Edythe Hembroff

Edythe Hembroff-Schleicher
1906 - 1988


Edythe Hembroff-Schleicher with Jack Shadbolt
Royal Museum of BC Archives, F-09345
Edythe Hembroff was born in Moose Jaw, Saskatchewan in 1906.  Moving to Victoria with her family in 1912, she attended Victoria High School, studied art in San Francisco and Paris, and continued her studies by traveling throughout Europe, sketching and painting in oils and watercolours, and freely experimenting in the latest artistic fashions.

Returning to Victoria in 1930, Hembroff met Emily Carr, with whom she shared the experience of having attended three of the same art schools in England, France and California.  Thus began an enduring friendship which would involve three sketching trips together. Her portrait of Carr, painted on one of these occasions, is part of the permanent collection of the Vancouver Art Gallery. Hembroff became a great admirer of Carr’s work and lent her support to the latter’s rise to prominence, at the same time developing her own distinctive painting style.

Hembroff first exhibited with the Island Arts and Crafts Society (IACS) in 1930. Her painting “Nu”, an oil-on canvas shown at a Paris exhibition, also in 1930, won a major award at the Art Institute of Seattle later the same year.
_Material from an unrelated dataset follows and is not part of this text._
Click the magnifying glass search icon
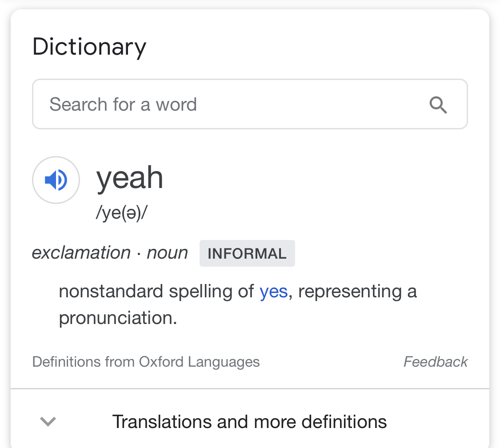 (438, 105)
This was one of her four paintings displayed in the “Modern Room,” organized by Max Maynard as a component of the annual exhibition of the IACS in 1932, with the intent of introducing modern trends in art to the traditionalist art scene in Victoria. Other contributors to the Modern Room included Emily Carr, Jack Shadbolt, Ina Uhthoff and Maynard himself.
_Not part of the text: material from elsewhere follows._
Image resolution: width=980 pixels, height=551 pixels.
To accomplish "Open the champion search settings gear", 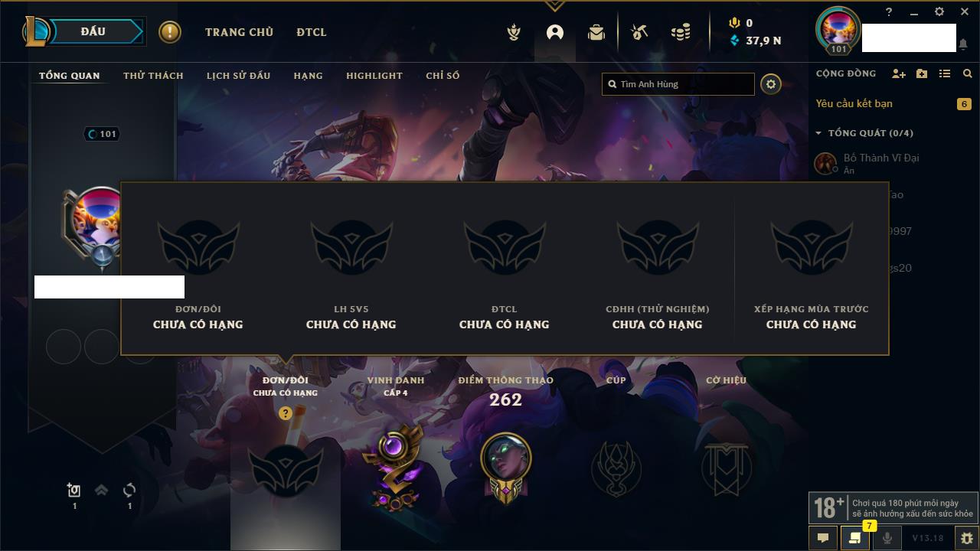I will [771, 84].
During World War II, Hembroff joined Prisoner of War Censorship in Ottawa, where her supervisor was Dr. Julius Schleicher, a Pole whom she eventually married. During her 20 years in Ottawa she never touched a paintbrush.  After returning to Victoria, Edythe Hembroff-Schleicher wrote her first book about Emily Carr, entitled “M.E.”, published in 1969, and in 1978 there followed a sequel, “Emily Carr, the Untold Story.”
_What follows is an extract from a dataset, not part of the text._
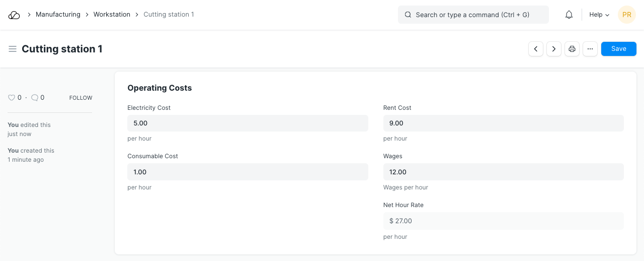The width and height of the screenshot is (644, 261).
Task: Toggle the sidebar hamburger menu icon
Action: [x=13, y=49]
In 1974 she was appointed by the provincial government as a special consultant on Emily Carr, and researched the life of her old friend diligently in the Provincial archives. In 1981, at the Emily Carr Gallery in Victoria, she organized a partial re-creation of Max Maynard’s 1932 Modern Room. Her catalogue, written for this event, is now a collector’s item.

Edythe Hembroff-Schleicher died in Victoria in 1988.